The computer network attacks have become more frequent and severe in recent years. We keep receiving phishing emails which are targeted at our users.

Phishing is an Internet scam where scam artists send official-looking emails to people, attempting to fool them into disclosing their personal information. Phishing emails typically direct the receivers to visit a website where they are asked to update personal information, such as a password, credit card, social security, or bank account numbers.

In October, only 15.2% of the incoming emails were not categorized as spam or junk mail, while our secure email gateways had detected and stopped the other 84.8% infected emails.

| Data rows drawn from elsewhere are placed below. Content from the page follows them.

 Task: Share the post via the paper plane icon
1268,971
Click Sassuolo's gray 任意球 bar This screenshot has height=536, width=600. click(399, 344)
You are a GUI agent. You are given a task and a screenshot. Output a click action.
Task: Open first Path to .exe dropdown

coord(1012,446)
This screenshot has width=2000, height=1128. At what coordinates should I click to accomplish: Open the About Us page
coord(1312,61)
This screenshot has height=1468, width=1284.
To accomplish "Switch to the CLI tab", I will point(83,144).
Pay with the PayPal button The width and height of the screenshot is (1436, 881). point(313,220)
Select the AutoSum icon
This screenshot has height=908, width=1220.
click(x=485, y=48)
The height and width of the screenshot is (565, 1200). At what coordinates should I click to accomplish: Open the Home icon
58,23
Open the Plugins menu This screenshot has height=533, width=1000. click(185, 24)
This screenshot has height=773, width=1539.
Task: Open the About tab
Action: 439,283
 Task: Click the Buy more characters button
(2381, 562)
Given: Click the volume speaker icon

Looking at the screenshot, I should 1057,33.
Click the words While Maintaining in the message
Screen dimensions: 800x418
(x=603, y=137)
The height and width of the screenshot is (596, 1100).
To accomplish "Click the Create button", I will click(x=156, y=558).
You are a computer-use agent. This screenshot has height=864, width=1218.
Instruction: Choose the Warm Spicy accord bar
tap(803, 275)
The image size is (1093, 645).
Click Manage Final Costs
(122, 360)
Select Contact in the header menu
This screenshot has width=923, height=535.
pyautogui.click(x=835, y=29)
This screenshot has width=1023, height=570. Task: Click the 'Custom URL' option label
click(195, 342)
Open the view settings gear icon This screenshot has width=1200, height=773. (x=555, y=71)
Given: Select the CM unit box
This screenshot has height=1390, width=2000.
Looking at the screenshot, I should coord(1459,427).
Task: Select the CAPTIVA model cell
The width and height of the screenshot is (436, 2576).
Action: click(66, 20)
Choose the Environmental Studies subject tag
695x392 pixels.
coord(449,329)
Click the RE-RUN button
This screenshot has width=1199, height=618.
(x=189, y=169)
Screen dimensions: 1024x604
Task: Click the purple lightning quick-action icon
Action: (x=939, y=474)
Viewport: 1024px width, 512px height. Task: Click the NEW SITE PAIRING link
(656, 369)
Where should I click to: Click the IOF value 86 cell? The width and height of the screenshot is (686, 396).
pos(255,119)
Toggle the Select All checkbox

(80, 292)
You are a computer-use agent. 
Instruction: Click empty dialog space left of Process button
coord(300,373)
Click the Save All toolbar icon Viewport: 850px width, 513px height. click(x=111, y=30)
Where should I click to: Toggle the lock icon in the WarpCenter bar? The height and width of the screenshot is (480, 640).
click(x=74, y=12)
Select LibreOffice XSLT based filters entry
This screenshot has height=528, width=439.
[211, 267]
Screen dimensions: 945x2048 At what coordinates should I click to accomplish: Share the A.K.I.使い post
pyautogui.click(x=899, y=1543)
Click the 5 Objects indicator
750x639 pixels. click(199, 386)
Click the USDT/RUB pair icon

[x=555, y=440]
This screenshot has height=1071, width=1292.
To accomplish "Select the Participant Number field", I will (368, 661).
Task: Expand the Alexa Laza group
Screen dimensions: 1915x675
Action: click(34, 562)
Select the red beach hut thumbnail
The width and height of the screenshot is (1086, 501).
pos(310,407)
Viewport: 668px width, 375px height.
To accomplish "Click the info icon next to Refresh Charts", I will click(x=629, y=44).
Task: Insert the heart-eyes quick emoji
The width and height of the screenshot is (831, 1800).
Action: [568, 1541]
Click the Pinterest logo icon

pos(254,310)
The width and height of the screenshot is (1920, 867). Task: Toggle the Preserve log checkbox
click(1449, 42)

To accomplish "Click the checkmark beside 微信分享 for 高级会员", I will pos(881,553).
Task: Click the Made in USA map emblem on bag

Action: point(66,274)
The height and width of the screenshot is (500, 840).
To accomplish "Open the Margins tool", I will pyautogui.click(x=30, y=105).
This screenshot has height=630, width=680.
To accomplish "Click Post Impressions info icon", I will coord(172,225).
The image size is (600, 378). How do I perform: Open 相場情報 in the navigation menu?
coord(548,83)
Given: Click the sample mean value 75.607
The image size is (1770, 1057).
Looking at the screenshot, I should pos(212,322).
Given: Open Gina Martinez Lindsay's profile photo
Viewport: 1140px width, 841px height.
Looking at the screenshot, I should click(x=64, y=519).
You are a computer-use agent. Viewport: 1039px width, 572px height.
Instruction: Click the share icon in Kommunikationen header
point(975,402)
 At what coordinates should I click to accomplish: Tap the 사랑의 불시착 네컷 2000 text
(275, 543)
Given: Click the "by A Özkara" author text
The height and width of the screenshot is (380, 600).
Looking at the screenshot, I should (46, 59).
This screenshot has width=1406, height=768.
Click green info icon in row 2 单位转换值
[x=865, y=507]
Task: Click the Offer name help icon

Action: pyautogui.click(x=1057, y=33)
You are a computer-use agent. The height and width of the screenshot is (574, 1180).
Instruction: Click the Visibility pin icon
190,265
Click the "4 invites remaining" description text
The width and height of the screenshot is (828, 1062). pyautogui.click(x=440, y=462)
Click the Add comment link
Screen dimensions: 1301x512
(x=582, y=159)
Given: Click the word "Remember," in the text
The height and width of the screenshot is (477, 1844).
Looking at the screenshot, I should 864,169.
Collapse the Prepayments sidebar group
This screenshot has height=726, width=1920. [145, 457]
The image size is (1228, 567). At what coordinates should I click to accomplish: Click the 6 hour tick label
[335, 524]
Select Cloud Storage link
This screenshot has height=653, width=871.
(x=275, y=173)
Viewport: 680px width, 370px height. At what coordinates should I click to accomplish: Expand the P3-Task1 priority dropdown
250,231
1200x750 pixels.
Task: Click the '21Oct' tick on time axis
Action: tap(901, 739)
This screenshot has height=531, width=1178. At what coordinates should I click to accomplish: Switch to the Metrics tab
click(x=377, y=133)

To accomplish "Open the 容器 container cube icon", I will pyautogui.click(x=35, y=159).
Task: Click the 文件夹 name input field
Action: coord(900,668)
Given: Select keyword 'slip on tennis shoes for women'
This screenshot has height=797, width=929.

Considering this situation, ICTO has purchased and set up a new secure email gateway – Proofpoint replacing the existing one. The replacement of the secure email gateway was completed on 12 November 2015.

The new secure email gateway with next-generation email filtering system inspects all incoming or outgoing emails of the University staff and students email system so as to protect the mailboxes from spam, viruses, malware, phishing scams and other unwanted messages.

Advantages of the New Secure Email Gateway:

1) Capable of processing all incoming and outgoing emails in UM email systems which the existing email gateway cannot.

2) Most successful in blocking spams from entering the UM email systems.

3) Provides the targeted attack protection to better protect the UM email systems from phishing attacks.

4) Provided greater flexibility in dealing with incoming and outgoing spam.


How does the new email gateway protect your email from phishing and targeted attacks?

The new secure email gateway uses a new technology to protect our users from phishing and targeted attacks.

The links (URL) in each email will be evaluated using a variety of sophisticated techniques. If the links cannot be definitively classified as safe, the URL will be rewritten and it will cause the URL Defence to evaluate the linked website a second time when user clicks on the URL. If the URL is malicious, the following notification will be prompted up in your browser to notify you that the website has been blocked.

Message Summary Report for New Secure Email Gateway

The following chart shows the message summary in a week. As you can see, most of the messages were blocked by the dynamic reputation filtering, it is a powerful email sender reputation management service that combines a global email sender IP reputation, the email sender IP reputation data analyzed by powerful machine learning algorithms to block connections from malicious IP addresses. It is also the first line of defense against spam emails, denial-of-service and other email-borne, attacks, while delivering substantial bandwidth savings.

The messages blocked by the email firewall were due to the invalid recipients, directory harvest attack and limitation rules while messages blocked by the other reasons were due to relay deny, unresolvable domain and reject by mail routes.